Ann Hui's admirable attempt to shine a light on a (still) little known part of Hong Kong history is one that acknowledges the contributions and sacrifice of such as the villagers who sheltered the resistance fighters, the pharmacist who tended to the wounded, and the civilians (young and old, female and male) who acted as couriers delivering messages as well as supplies and other material necessities rather than just those who engaged in armed combat.  In addition, there are the double agents; with Fong Lan's fiancé, Kam Wing (Wallace Huo), playing a particularly dangerous game by spending large amounts of time in the company of the Japanese, notably military commander Yamaguchi (Nagase Masatochi), in order to come by important information for the resistance.

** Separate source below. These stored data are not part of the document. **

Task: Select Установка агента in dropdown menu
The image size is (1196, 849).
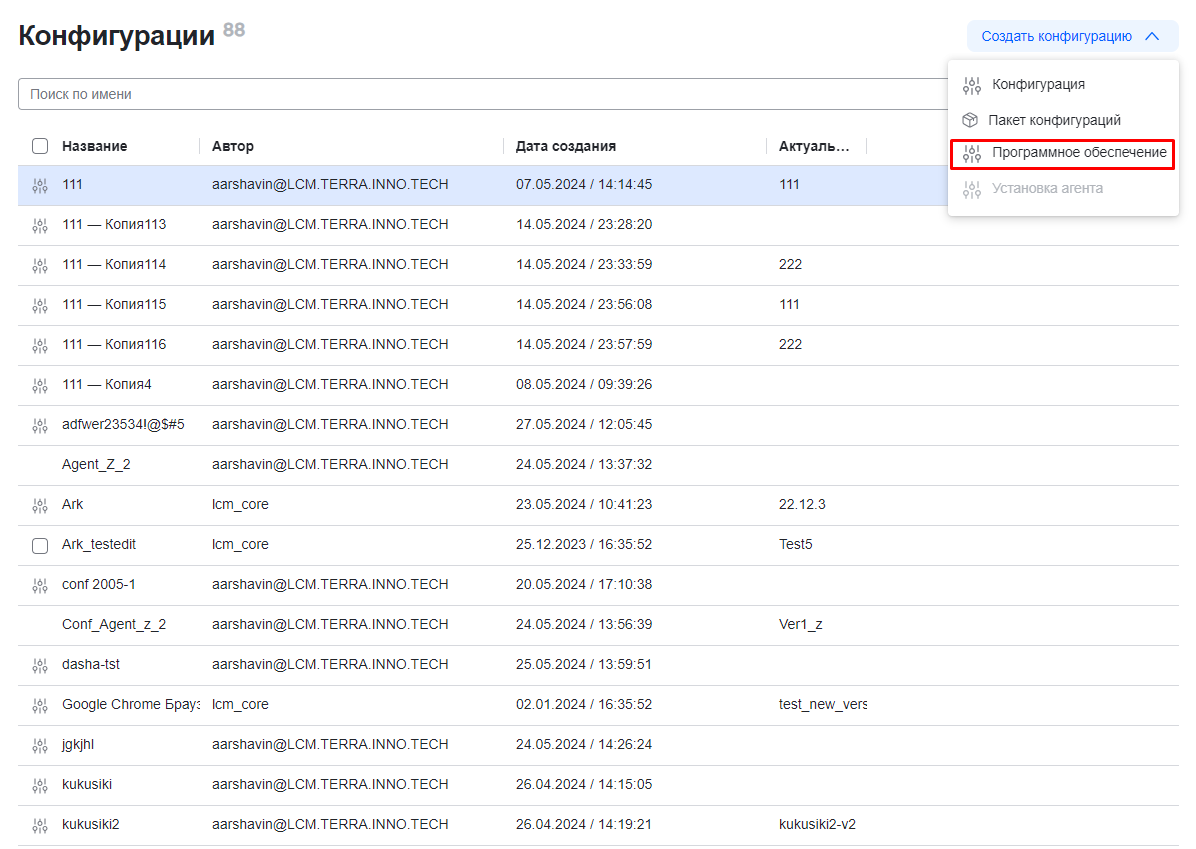Action: (1047, 188)
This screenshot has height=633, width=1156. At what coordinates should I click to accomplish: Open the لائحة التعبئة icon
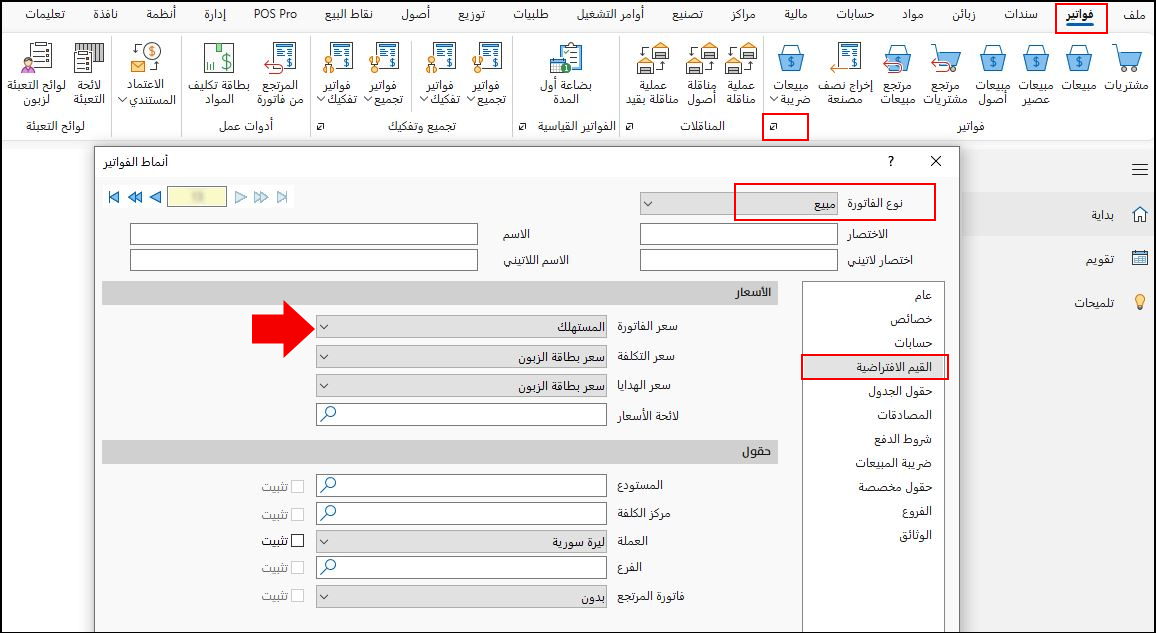click(x=88, y=62)
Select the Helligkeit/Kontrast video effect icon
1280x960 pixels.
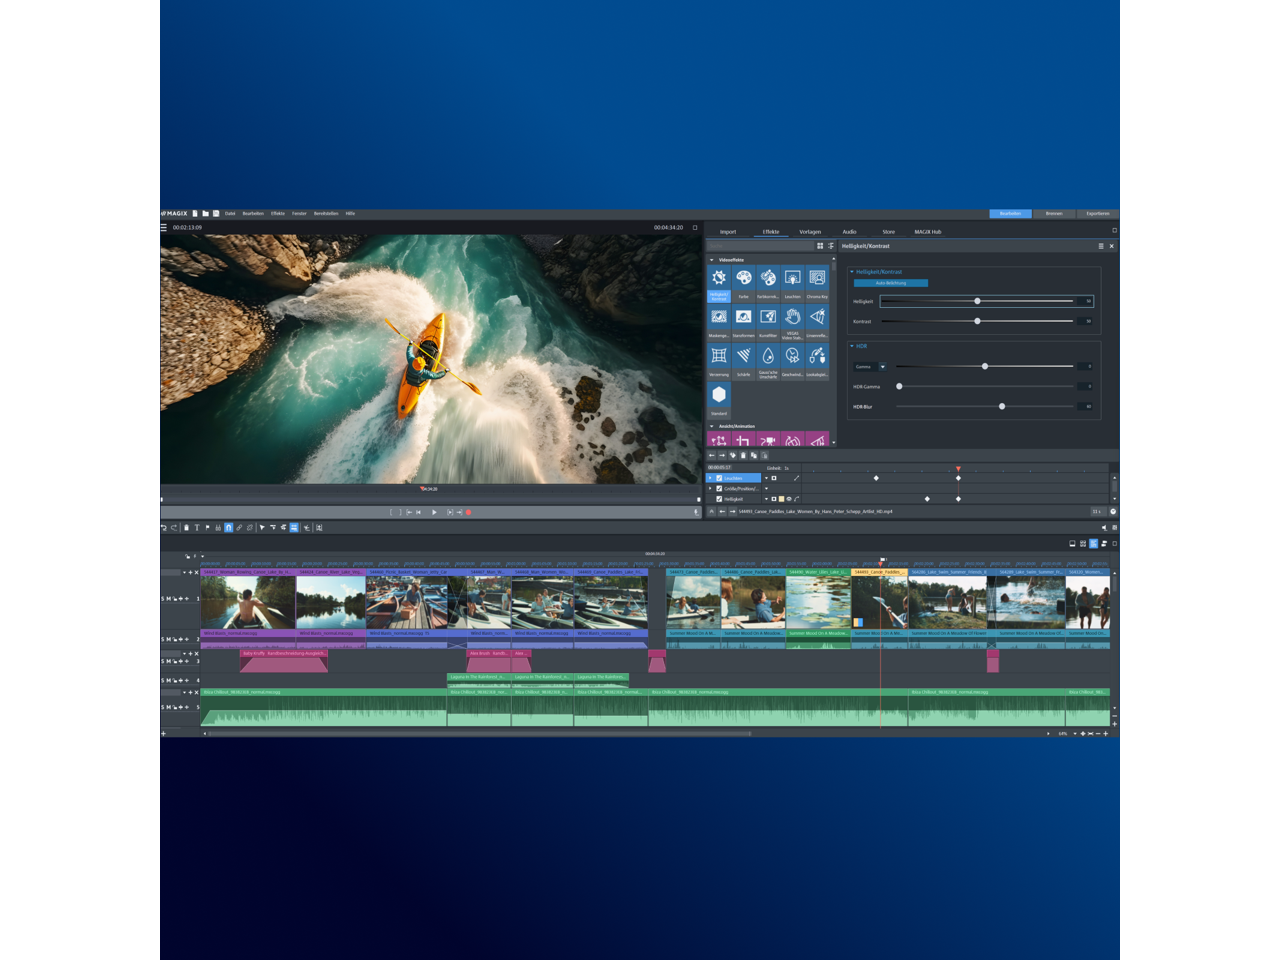pos(719,278)
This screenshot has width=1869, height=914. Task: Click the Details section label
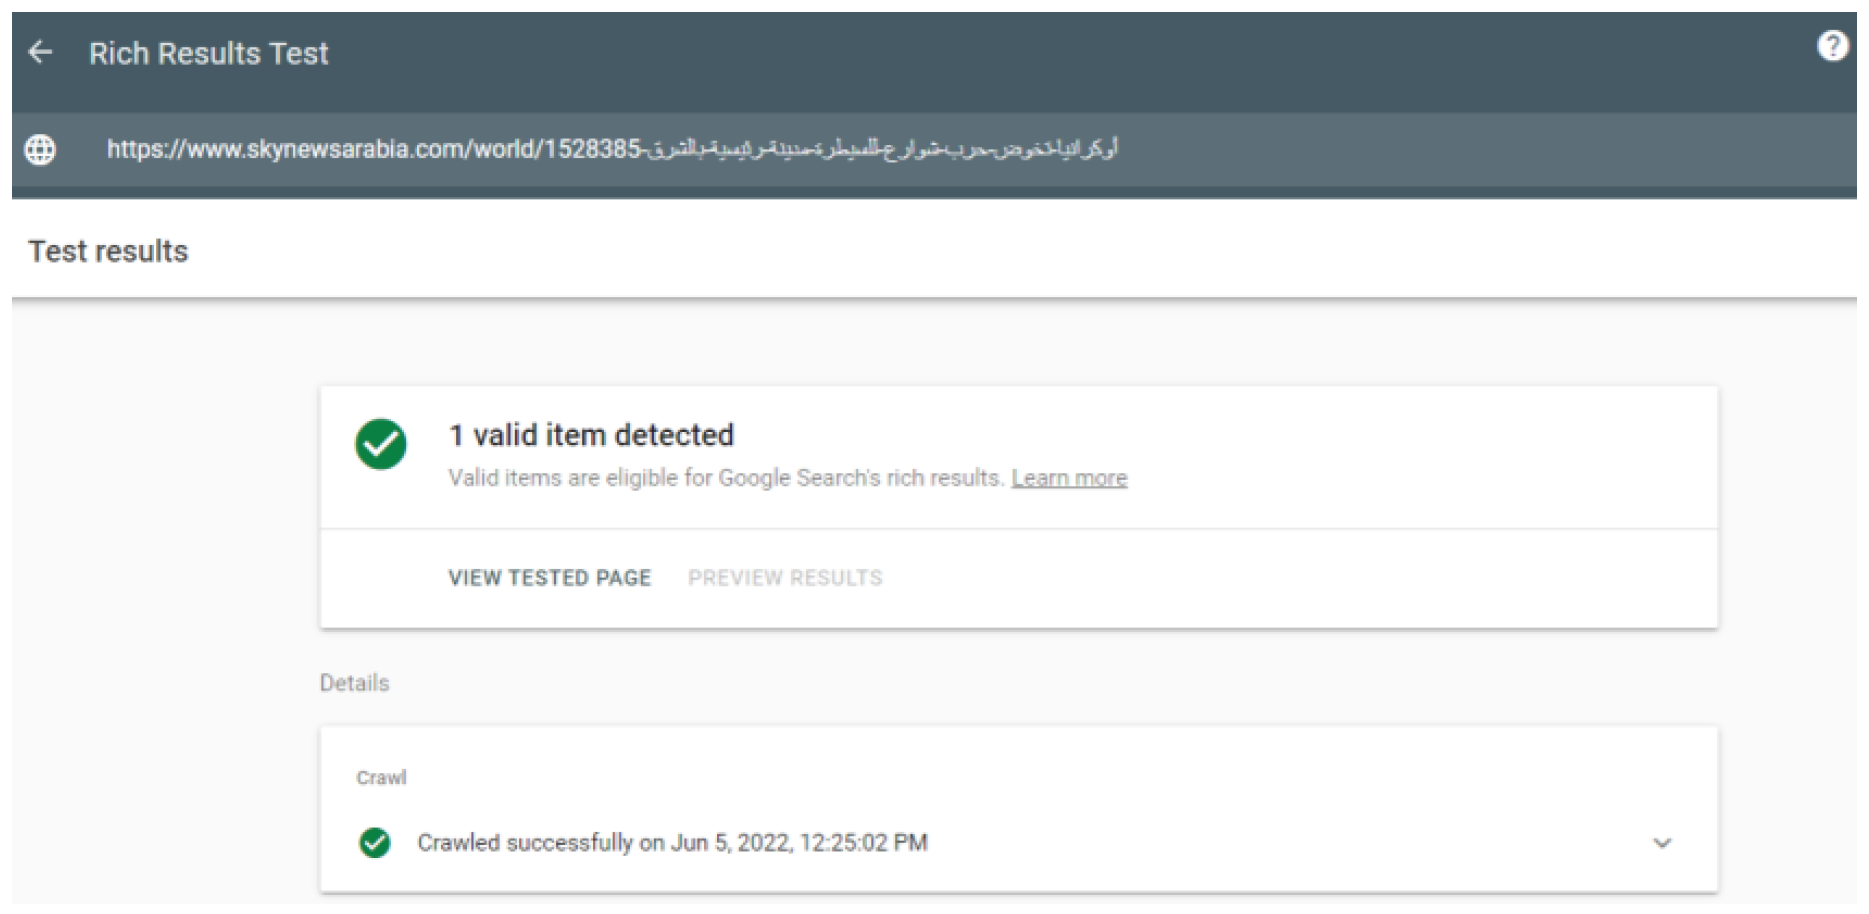[x=354, y=683]
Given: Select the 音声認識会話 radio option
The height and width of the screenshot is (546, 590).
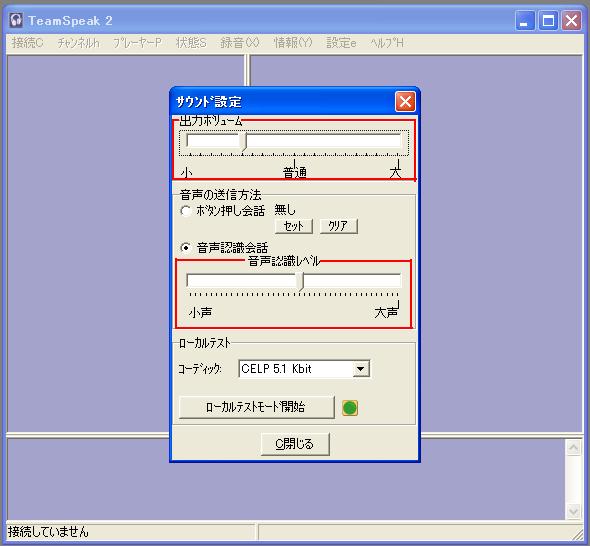Looking at the screenshot, I should [x=186, y=248].
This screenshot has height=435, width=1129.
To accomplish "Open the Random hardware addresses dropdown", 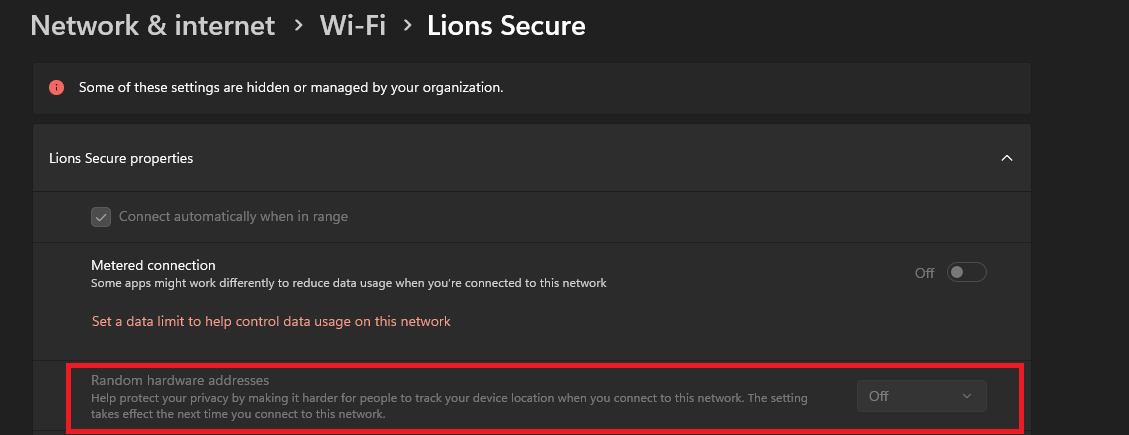I will 921,396.
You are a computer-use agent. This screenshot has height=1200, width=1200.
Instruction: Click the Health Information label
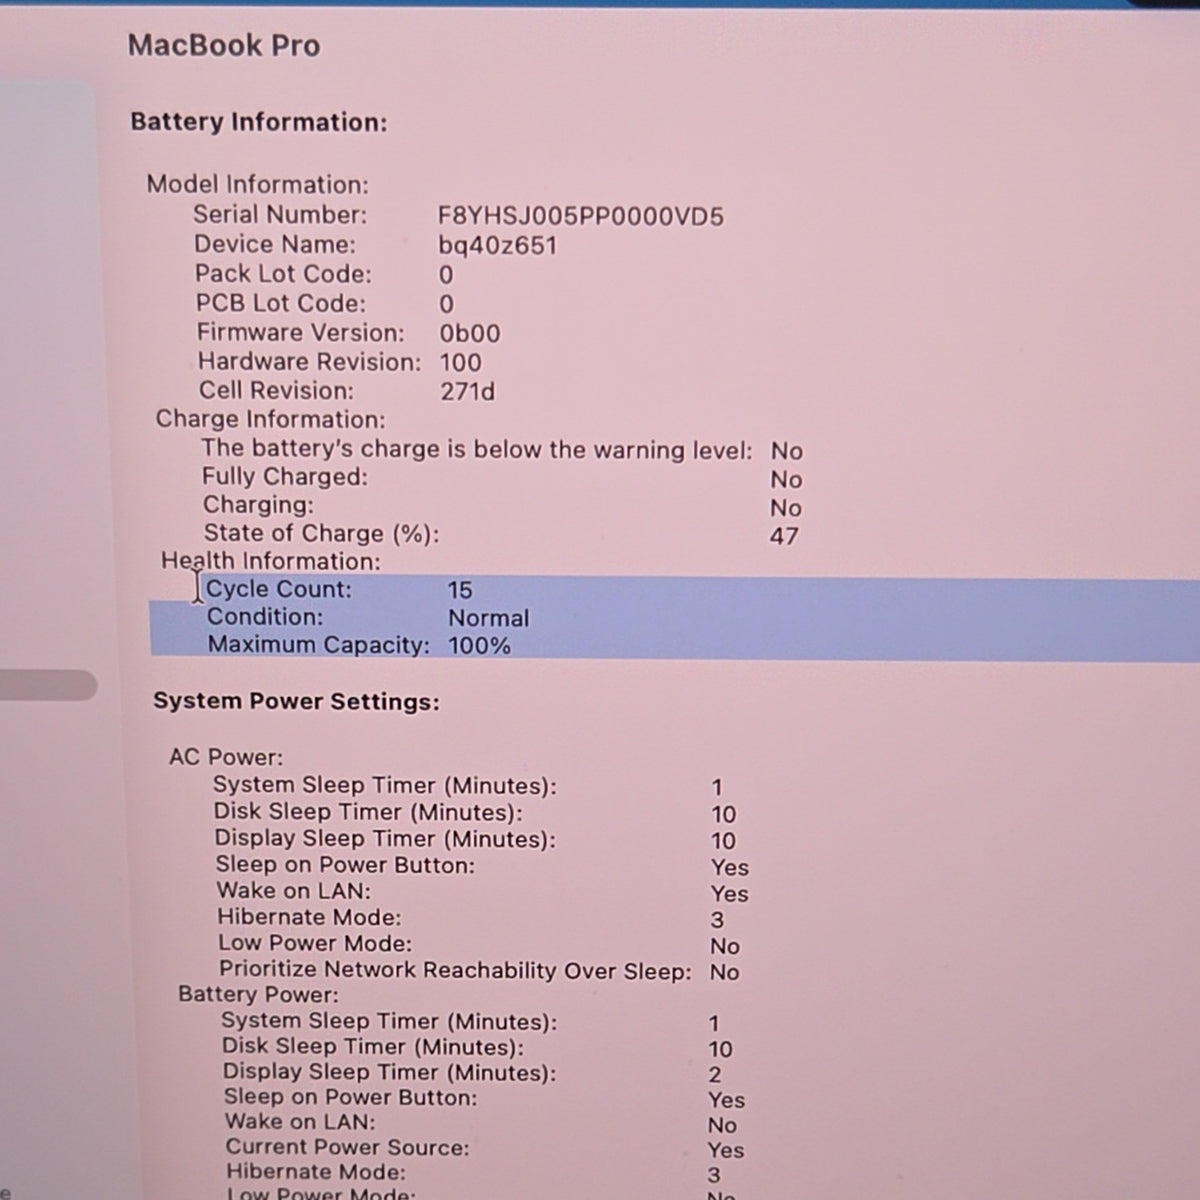271,561
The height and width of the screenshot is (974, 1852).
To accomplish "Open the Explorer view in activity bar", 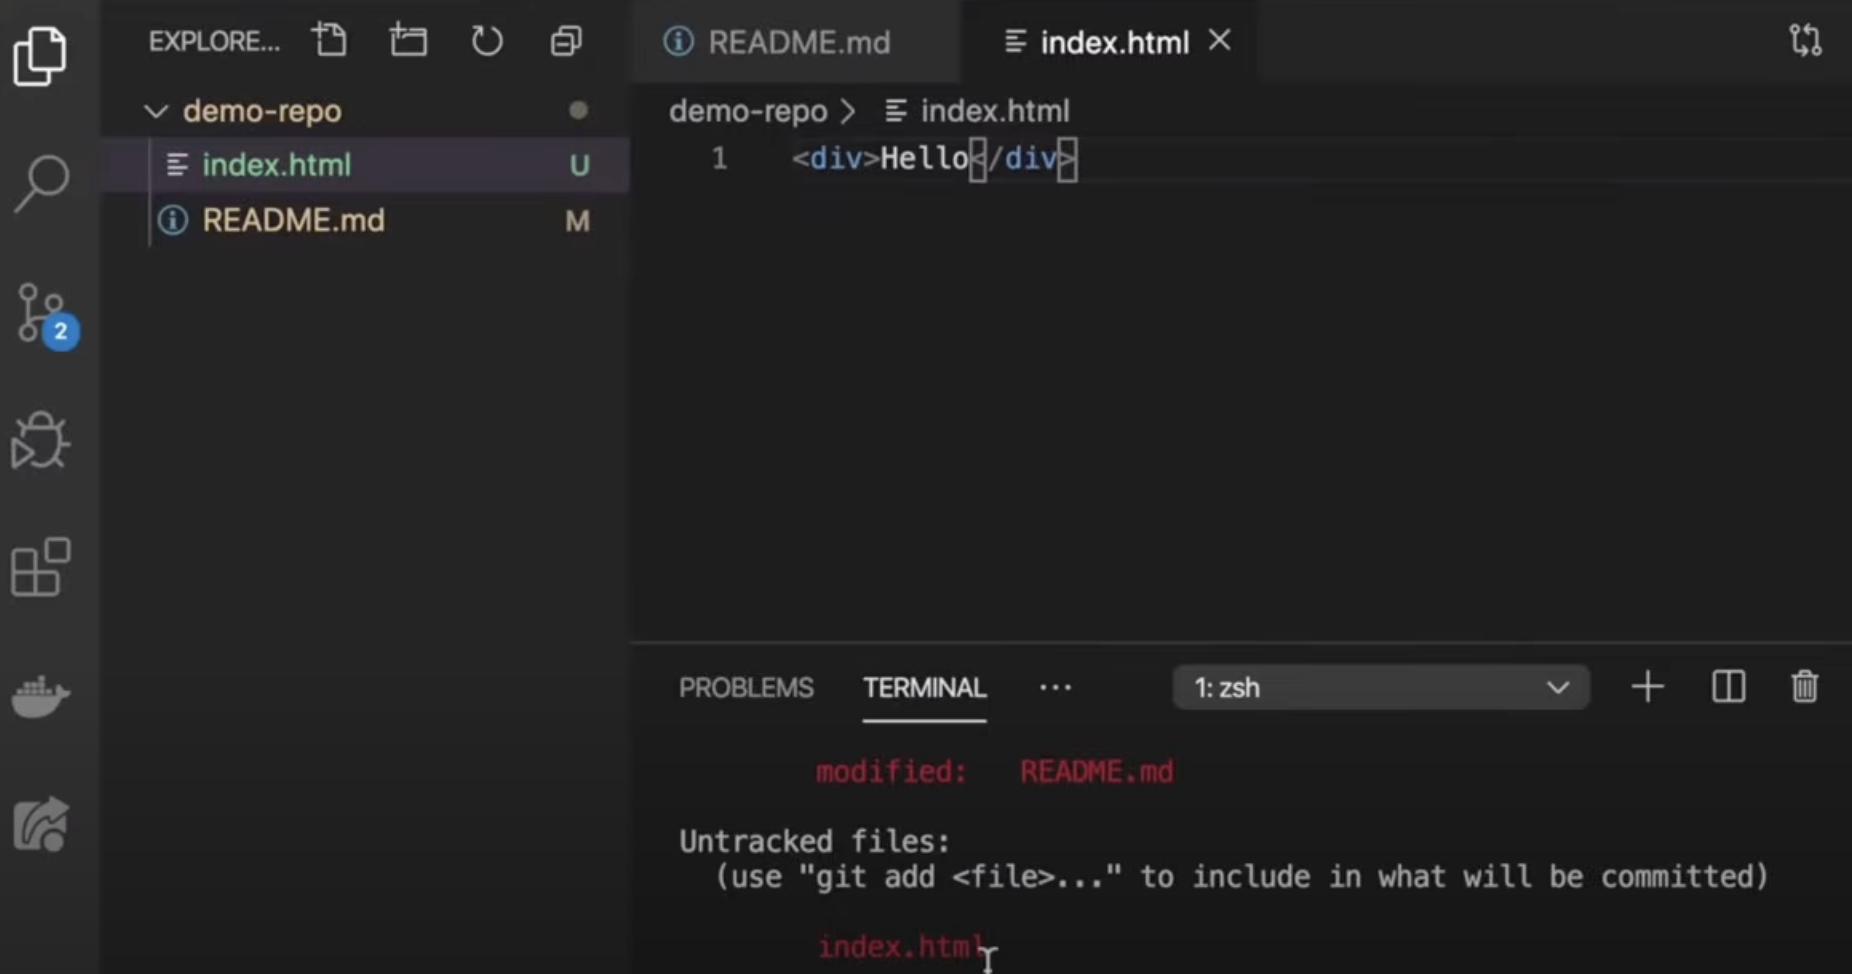I will (40, 56).
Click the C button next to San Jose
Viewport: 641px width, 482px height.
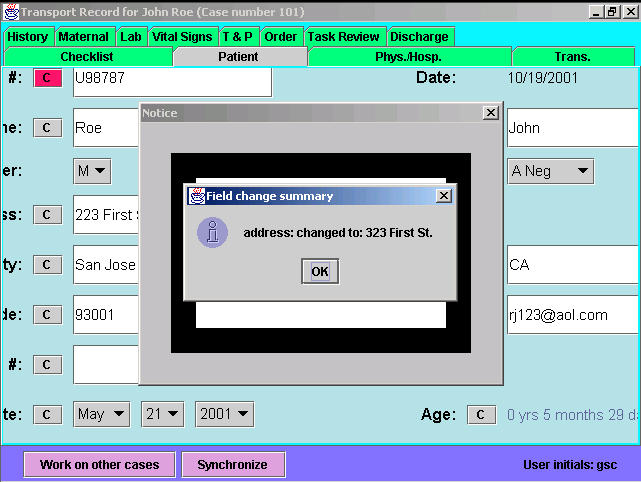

Rather than spend a good portion on the film's budget on explosive action scenes, Ann Hui appears to have prioritized Our Time Will Come having a large cast filled with faces familiar to fans of Hong Kong cinema.  In return, the likes of Ivana Wong (who I actually found well nigh impossible in her super unglamorous part!), Sam Lee, Nina Paw Hee Ching, Stanley Fong, Kingdom Yuen King Tan and Babyjohn Choi do much more than one might expect -- given the small size of many of their parts -- with the roles they are given and, in so doing, add color and life to the proceedings.  And, almost needless to say, the film's lead actresses and actors do commendable jobs (even while being at times distractingly dubbed in the Cantonese version of the movie). 

About the only significant mis-step made by the director appears to be the decision to have present-day scenes bookend the film, and are compounded by having an all too recognizable -- and too, well, un-ordinary -- Tony Leung Kar Fai playing an elderly man who had taken part in the war effort as a young boy.  To be sure, I can see the idea behind them being to show connections existing between what took place during the Second World War and the present day.  However, those scenes in which he is being interviewed (with the behind-the-camera interviewer played by Ann Hui herself) had the effect of taking viewers out of the movie; not least because they were inexplicably shot in black and white, unlike the rest of the film.